The P3/P4 extends off to the station's port side, but the older P6 array reaches upward, mast-like from the orbital laboratory's centerline and will be moved during a later shuttle mission.

"This truss that we're bringing up, the P5 truss, is almost like a spider," said Curbeam, who is the lead spacewalker of STS-116, in a preflight NASA interview. "It allows us to take the P6 truss, which has been up there for several years now ... and put it in its rightful place, if you will."

Curbeam's NASA spacesuit, known as an Extravehicular Mobility Unit, will sport a red stripe and U.S. flag, while that of Fuglesang — who represents the European Space Agency — is all white and carries a Swedish flag in honor of his homeland.
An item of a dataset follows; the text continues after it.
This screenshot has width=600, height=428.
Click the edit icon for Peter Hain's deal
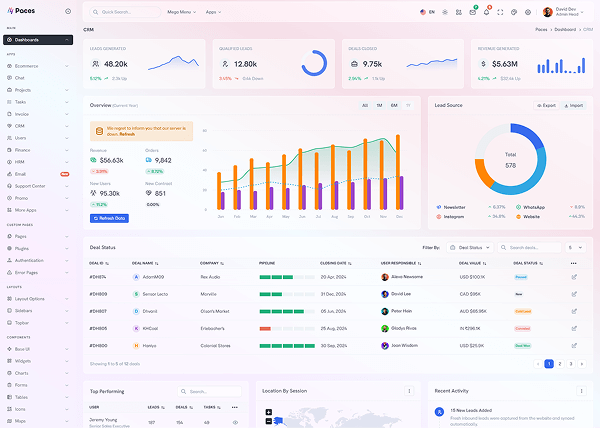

Shuttle pilot William Oefelein will coordinate the spacewalkers' movements from the flight deck of Discovery.

Today's spacewalk will mark the third extravehicular activity (EVA) for Curbeam and the first for Fuglesang. The EVA is also the first of three planned during their STS-116 mission to install P5 and rewire the space station's electrical grid.

A tight squeeze

Discovery astronauts plucked the two-ton P5 truss out of the shuttle's payload bay after docking at the ISS late Monday. They later it to the end of the space station's robotic arm, leaving it in a parked position for today's spacewalk.

Later today, STS-116 mission specialist Joan Higginbotham and newly arrived ISS astronaut Sunita Williams — who rode up to the station aboard Discovery — will ease P5 into position with a delicate touch, relying on Fuglesang to call out distances and directions as the truss comes within inches of space station hardware.

"Picture as if you're helping a friend park in a very tight spot," lead STS-116 spacewalk officer Tricia Mack said of Tuesday's truss installation. "You're going to want to give them a, 'Whoa, back a little to the right, a little to the left.'"

The parking analogy is more than apt since, at 11 feet (3.3 meters) long, the P5 truss is about the length of a compact car, NASA officials said. Built by Boeing, the truss element is also 14 feet (4.5 meters) wide and stands about 13 feet (4.2 meters) high.

Higginbotham said she will be depending on Fuglesang's verbal calls to avoid damaging P5 or the ISS.

"There are very few cameras on that side of the truss," Higginbotham said before flight, adding that she is especially wary of hitting an electronics box on a nearby P3/P4 truss solar array. "We're coming within inches of that box, and it's a box that, you know, if you hit it, you can cause sparks."

Curbeam and Fuglesang will remove a series of launch locks and restraints from P5 before it is in place, then secure it to the ISS via drill-driven bolts.

In addition to installing P5, Curbeam and Fuglesang plan to relocate a grapple fixture on the segment and replace a broken camera elsewhere on the space station's main truss.

For Fuglesang, who is making his first spaceflight as well as his first spacewalks during the STS-116 mission, today's EVA debut is a welcome challenge.

"I'm sure it's going to be fantastic," Fuglesang said in a NASA interview. "But, really, going out, you cannot be more in space than doing a spacewalk."